Develop Reference

understanding constraint satisfaction problem: map coloring algorithm

I am trying to implement this recursive-backtracking function for a constraint satisfaction problem from the given algorithm:
function BACKTRACKING-SEARCH(csp) returns solution/failure
return RECURSIVE-BACKTRACKING({},csp)
function RECURSIVE-BACKTRACKING(assignment,csp) returns soln/failure
if assignment is complete then return assignment
var <- SELECT-UNASSIGNED-VARIABLE(VARIABLES[csp],assignment,csp)
for each value in ORDER-DOMAIN-VALUES(var,assignment,csp) do
if value is consistent with assignment given CONSTRAINT[csp] then
add {var = value} to assignment
result <- RECURSIVE-BACKTRACKING(assignment, csp)
if result != failure then return result
remove {var = value} from assignment
return failure
The input for csp in BACKTRACKING-SEARCH(csp) is a csp class that contains a) a list of states, b) the list of colors, and c) an ordered dictionary with a state as the key and the value is the list of neighbors of the state that cannot have the same color.
The problem is that I am having a hard time understanding how the algorithm works correctly. If anyone can give me a proper explanation of this algorithm, it would be very much appreciated. Some specific questions I have is:
if assignment is complete then return assignment
I assume that since assignment is inputted as an empty dictionary {}, that this will return the solution, that is, the dictionary that contains states and their colors. However, I don't understand how I can check if the assignment is complete? Would it be something like checking the size of the dictionary against the number of states?

####################

■ What to work on:
(1) According to the map coloring post, what three things does the csp class passed to BACKTRACKING-SEARCH contain?
(2) Carry on writing the map coloring post from where it stops.

■ Collected data:

####################

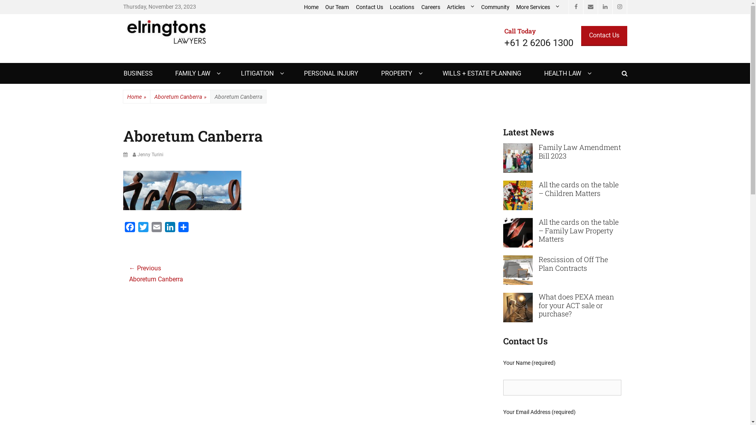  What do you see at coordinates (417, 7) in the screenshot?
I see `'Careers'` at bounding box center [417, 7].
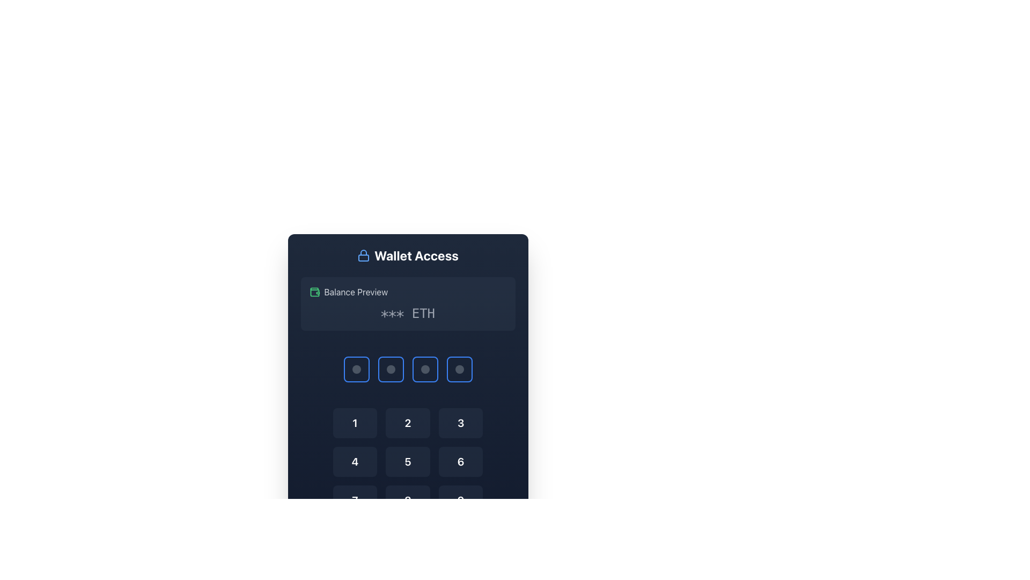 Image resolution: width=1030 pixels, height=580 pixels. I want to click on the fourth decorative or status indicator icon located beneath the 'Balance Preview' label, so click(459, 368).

####################

■ Results for each task:
(1) A list of states, the list of colors, and an ordered dictionary that maps each state to the list of neighbors that cannot have the same color.

(2)
var <- SELECT-UNASSIGNED-VARIABLE(VARIABLES[csp],assignment,csp)
The input csp class contains a list of states, I assume this could just be var equal to popping off a value in the list? I guess, what's confusing me is I'm not sure what the parameters (VARIABLES[csp], assignment, csp) are doing, given my input.
for each value in ORDER-DOMAIN-VALUES(var,assignment,csp) do
Again, confused on what the inputs of (var, assignment, csp) are doing exactly. But I assume that it'll go through each value (neighbor) in dictionary of the state?
if value is consistent with assignment given CONSTRAINT[csp] then
add {var = value} to assignment
result <- RECURSIVE-BACKTRACKING(assignment, csp)
if result != failure then return result
remove {var = value} from assignment
How do I properly check if value is consistent with assignment given constraints[csp]? I assume that constraints should be something that should be apart of my csp class that I haven't implemented yet? I don't understand what this if statement is doing in terms of checking. It would be quite useful if someone can clearly explain this if statement and the body of the if statement in depth.

So after rehashing some college literature (Peter Norvig's Artificial Intelligence: A Modern Approach), it turns out the problem in your hands is the application of Recursive Backtracking as a way to find a solution for the Graph Coloring Problem, which is also called Map Coloring (given its history to solve the problem of minimize colors needed to draw a map). Replacing each country in a map for a node and their borders with edges will give you a graph where we can apply recursive backtracking to find a solution.
Recursive backtracking will descend the graph nodes as a depth-first tree search, checking at each node for whether a color can be used. If not, it tries the next color, if yes, then it tries the next unvisited adjacent node. If for a given node no color satisfies the condition, it will step back (backtrack) and move on to a sibling (or the parent's sibling if no siblings for that node).
So,
I assume that since assignment is inputted as an empty dictionary {}, that this will return the solution, that is, the dictionary that contains states and their colors
...
Would it be something like checking the size of the dictionary against the number of states?
Yes and yes. Once the dictionary contains all the nodes of the graph with a color, you'll have a solution.
The input csp class contains a list of states, I assume this could just be var equal to popping off a value in the list?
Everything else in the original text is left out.